Working data:

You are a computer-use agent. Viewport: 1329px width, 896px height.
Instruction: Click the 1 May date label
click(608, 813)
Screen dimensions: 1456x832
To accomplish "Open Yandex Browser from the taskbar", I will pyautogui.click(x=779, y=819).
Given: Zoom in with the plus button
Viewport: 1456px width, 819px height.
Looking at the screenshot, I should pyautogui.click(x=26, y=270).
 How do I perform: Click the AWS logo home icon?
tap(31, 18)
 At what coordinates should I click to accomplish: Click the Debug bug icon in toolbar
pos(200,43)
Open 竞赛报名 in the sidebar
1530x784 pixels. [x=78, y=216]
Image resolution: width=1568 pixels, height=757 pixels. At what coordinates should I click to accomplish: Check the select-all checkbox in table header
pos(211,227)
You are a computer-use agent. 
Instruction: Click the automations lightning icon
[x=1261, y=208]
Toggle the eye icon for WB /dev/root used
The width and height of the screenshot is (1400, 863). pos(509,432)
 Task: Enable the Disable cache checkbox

Work order:
Your reply must consist of one number, the count of lines in the entries that hold "agent".

Finished task:
2